Background information: in Windows XP, the first user created when installing the operating system was given administrative privileges by default. As such, most users used this account for everyday use. As a result, all software (including malware!) was also running with administrator privileges, giving it full access to the operating system. Not a good idea.

Windows Vista introduced the new Windows User Account Control (UAC) feature. UAC allows you to login as a Standard User, but still perform administrator tasks without having to switch users, log off, or use 'Run As'. This limits the risk of users making changes that could harm their computers. It also prevents malware from attempting to infect computers undetected. Administrators can run most applications with limited privileges, but can temporarily "elevate" their privileges when they need to perform an administrative task (e.g. installations). A "Standard User" account is synonymous with a "Limited User" account in Windows XP.
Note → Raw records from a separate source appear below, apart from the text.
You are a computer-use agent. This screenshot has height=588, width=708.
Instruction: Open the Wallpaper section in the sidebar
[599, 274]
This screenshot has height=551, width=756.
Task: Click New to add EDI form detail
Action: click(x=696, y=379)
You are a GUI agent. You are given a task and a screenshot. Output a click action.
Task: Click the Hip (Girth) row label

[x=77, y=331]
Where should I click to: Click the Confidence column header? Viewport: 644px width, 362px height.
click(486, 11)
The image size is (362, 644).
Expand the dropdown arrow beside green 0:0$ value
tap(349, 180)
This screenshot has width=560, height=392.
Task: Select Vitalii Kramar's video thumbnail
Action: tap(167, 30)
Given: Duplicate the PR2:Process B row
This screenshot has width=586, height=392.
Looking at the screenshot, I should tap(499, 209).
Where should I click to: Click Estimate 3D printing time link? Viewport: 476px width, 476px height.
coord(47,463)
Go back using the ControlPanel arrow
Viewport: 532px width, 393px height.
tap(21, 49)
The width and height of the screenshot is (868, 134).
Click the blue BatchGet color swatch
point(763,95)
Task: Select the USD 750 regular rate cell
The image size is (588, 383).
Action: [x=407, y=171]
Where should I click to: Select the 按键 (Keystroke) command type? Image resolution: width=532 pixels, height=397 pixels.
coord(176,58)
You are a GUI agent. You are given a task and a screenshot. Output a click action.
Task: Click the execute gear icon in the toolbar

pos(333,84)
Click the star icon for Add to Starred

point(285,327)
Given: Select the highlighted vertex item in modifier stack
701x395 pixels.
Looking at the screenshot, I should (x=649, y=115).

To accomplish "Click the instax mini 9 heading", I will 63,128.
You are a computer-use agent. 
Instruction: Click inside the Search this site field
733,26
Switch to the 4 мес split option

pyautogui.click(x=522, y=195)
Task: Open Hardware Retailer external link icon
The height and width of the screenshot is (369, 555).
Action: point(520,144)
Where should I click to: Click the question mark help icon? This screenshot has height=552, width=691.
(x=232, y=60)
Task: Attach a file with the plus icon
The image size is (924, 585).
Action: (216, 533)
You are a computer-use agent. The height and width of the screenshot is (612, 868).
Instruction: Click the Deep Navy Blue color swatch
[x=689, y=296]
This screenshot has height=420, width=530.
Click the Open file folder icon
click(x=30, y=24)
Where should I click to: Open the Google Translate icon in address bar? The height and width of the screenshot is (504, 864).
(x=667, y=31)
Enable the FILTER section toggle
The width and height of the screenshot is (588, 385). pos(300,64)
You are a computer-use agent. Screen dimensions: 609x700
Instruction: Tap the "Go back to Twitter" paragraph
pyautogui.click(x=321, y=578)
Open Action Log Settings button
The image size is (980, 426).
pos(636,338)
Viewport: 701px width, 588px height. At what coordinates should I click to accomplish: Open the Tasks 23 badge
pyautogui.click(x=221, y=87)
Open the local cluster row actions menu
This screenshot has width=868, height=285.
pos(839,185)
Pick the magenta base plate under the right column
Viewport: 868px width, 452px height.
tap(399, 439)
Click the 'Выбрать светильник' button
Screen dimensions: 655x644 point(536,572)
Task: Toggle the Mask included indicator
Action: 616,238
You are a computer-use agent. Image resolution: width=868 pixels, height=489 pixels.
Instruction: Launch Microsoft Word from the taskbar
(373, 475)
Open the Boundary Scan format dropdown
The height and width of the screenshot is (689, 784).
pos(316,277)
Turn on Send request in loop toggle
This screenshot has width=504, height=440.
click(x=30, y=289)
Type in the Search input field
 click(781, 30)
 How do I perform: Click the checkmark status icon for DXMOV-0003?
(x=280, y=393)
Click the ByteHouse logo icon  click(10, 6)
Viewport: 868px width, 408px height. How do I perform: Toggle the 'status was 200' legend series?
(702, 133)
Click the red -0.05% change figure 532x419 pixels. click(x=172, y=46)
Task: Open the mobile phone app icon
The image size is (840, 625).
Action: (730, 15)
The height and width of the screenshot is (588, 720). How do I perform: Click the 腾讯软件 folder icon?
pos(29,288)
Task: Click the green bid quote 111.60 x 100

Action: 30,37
With UAC enabled, all processes execute with Standard User (token) privileges, unless specifically elevated by an administrator. UAC starts working when a user logs onto the Windows machine. During an interactive login, the Local Security Authority (LSA) takes the user's credentials and performs the initial logon, evaluating the user's token to check if it has "elevated privileges". If the LSA determines that the user has elevated privileges, it will filter this token and then perform a second logon with the filtered token.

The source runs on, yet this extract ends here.